Man könnte meinen, dass unsere moderne Gesellschaft genau den Geschmack der romantisierenden Schriftsteller*innen trifft, wenn Fakten über Bord geworfen werden und jede sachliche Diskussion in einer hitzigen Debatte endet, da die Menschen ihren Emotionen mehr Platz einräumen, als sie sollten.
Nehmen wir die aktuelle Diskussion um das Tempolimit. Während in den vergangenen Zeiten die Beschränkung der Geschwindigkeit auf u.a. Autobahnen mehrheitlich abgelehnt wurde, stimmten 2021 in einer Umfrage des ADAC 50 % dafür, das Tempolimit einzuführen. Da 5 % keine Angaben gemacht haben, stehen die ablehnenden 45 % einer Pluralität gegenüber.

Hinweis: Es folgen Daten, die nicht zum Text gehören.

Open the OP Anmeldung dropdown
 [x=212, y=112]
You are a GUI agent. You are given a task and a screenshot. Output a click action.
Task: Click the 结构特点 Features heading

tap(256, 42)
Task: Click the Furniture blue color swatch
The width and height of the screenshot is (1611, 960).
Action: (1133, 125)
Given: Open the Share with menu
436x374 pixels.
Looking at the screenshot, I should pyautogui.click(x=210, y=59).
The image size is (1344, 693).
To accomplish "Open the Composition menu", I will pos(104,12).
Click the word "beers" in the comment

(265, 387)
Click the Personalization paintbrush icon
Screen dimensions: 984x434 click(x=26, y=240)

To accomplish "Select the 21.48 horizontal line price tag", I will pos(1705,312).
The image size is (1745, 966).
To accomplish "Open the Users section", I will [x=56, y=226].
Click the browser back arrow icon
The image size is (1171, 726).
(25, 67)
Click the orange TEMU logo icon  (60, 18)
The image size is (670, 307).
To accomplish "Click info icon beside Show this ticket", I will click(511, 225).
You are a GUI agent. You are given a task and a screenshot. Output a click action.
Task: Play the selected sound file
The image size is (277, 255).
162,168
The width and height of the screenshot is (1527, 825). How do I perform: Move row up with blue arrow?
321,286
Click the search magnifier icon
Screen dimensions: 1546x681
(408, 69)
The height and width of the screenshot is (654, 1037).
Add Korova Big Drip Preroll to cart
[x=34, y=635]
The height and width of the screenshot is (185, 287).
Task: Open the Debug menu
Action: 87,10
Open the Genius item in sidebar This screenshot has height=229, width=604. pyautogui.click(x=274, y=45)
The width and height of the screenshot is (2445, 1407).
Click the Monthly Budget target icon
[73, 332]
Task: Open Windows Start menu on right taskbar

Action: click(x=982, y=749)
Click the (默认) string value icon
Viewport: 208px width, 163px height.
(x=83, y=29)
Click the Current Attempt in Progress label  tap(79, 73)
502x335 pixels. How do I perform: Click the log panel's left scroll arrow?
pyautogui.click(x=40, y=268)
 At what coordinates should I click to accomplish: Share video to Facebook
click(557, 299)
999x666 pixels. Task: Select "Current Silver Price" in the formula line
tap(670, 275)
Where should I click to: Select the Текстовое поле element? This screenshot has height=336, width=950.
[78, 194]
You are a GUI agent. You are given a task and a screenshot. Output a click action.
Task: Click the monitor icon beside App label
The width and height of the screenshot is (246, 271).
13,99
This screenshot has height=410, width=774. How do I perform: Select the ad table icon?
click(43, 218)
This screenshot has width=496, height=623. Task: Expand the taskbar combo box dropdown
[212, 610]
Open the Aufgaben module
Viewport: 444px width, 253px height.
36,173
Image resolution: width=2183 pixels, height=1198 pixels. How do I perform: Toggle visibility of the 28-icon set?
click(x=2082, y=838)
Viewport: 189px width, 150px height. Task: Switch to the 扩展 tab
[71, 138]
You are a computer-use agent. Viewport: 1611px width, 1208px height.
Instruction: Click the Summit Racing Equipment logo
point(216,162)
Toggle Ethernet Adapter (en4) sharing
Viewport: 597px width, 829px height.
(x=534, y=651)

Armin Laschet, Kanzlerkandidat der seit 16 Jahren regierenden Union, scheint dennoch ein großer Freund der Idee, Zahlen keine Beachtung zu schenken. Er bezeichnet das Limit als Symbol und schiebt es damit in die Ecke der Nutzlosigkeit und ignoriert gekonnt den Willen der Mehrheit. Dass tatsächlich CO2 gespart wird (siehe ADAC-Artikel) und man mit weniger Verkehrstoten rechnet, interessiert dabei den Mann aus NRW überhaupt nicht. Er spielt hier eindeutig die Gefühlskarte, indem er konkrete Zahlen außen vorlässt und stattdessen auf die emotionale Ebene des Verzichts, der Verbote und Identität der Deutschen als Land der Autofahrer anspricht.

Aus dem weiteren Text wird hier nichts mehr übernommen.